DATA FOR THE TASK

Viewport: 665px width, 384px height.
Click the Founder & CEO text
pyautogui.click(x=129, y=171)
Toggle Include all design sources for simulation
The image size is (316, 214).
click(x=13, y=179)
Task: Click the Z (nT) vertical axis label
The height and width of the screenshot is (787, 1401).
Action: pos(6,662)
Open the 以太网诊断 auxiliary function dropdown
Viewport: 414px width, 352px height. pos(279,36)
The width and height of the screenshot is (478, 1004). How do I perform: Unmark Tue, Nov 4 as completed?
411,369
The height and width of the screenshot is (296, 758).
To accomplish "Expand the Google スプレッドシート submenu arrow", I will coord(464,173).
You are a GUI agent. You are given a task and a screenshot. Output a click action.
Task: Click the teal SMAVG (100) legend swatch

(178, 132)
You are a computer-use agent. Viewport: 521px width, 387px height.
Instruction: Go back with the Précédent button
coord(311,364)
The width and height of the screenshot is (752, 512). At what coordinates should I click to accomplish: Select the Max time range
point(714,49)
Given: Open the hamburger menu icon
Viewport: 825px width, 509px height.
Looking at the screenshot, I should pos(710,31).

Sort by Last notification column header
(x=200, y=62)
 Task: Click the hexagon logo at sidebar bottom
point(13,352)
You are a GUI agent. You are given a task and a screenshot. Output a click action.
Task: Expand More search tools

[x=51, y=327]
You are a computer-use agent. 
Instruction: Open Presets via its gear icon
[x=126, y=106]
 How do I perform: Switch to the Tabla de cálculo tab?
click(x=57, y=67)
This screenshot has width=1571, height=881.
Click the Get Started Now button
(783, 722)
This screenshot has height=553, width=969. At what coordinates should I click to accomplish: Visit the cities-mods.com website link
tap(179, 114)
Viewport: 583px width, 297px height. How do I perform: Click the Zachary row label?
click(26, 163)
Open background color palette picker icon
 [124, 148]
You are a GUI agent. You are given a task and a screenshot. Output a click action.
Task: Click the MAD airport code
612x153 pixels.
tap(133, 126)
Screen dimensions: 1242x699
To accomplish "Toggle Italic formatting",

WORK REQUEST
Exact copies of all the records are to be printed.

TASK RESULT
Viewport: 665px width, 384px height.
Click the Founder & CEO text
pyautogui.click(x=129, y=171)
Toggle Include all design sources for simulation
The image size is (316, 214).
click(x=13, y=179)
Task: Click the Z (nT) vertical axis label
The height and width of the screenshot is (787, 1401).
Action: pos(6,662)
Open the 以太网诊断 auxiliary function dropdown
Viewport: 414px width, 352px height. pos(279,36)
The width and height of the screenshot is (478, 1004). How do I perform: Unmark Tue, Nov 4 as completed?
411,369
The height and width of the screenshot is (296, 758).
To accomplish "Expand the Google スプレッドシート submenu arrow", I will coord(464,173).
You are a GUI agent. You are given a task and a screenshot. Output a click action.
Task: Click the teal SMAVG (100) legend swatch

(178, 132)
You are a computer-use agent. Viewport: 521px width, 387px height.
Instruction: Go back with the Précédent button
coord(311,364)
The width and height of the screenshot is (752, 512). At what coordinates should I click to accomplish: Select the Max time range
point(714,49)
Given: Open the hamburger menu icon
Viewport: 825px width, 509px height.
Looking at the screenshot, I should pos(710,31).

Sort by Last notification column header
(x=200, y=62)
 Task: Click the hexagon logo at sidebar bottom
point(13,352)
You are a GUI agent. You are given a task and a screenshot. Output a click action.
Task: Expand More search tools

[x=51, y=327]
You are a computer-use agent. 
Instruction: Open Presets via its gear icon
[x=126, y=106]
 How do I perform: Switch to the Tabla de cálculo tab?
click(x=57, y=67)
This screenshot has width=1571, height=881.
Click the Get Started Now button
(783, 722)
This screenshot has height=553, width=969. At what coordinates should I click to accomplish: Visit the cities-mods.com website link
tap(179, 114)
Viewport: 583px width, 297px height. How do I perform: Click the Zachary row label?
click(26, 163)
Open background color palette picker icon
 [124, 148]
You are a GUI agent. You are given a task and a screenshot. Output a click action.
Task: Click the MAD airport code
612x153 pixels.
tap(133, 126)
Screen dimensions: 1242x699
To accomplish "Toggle Italic formatting",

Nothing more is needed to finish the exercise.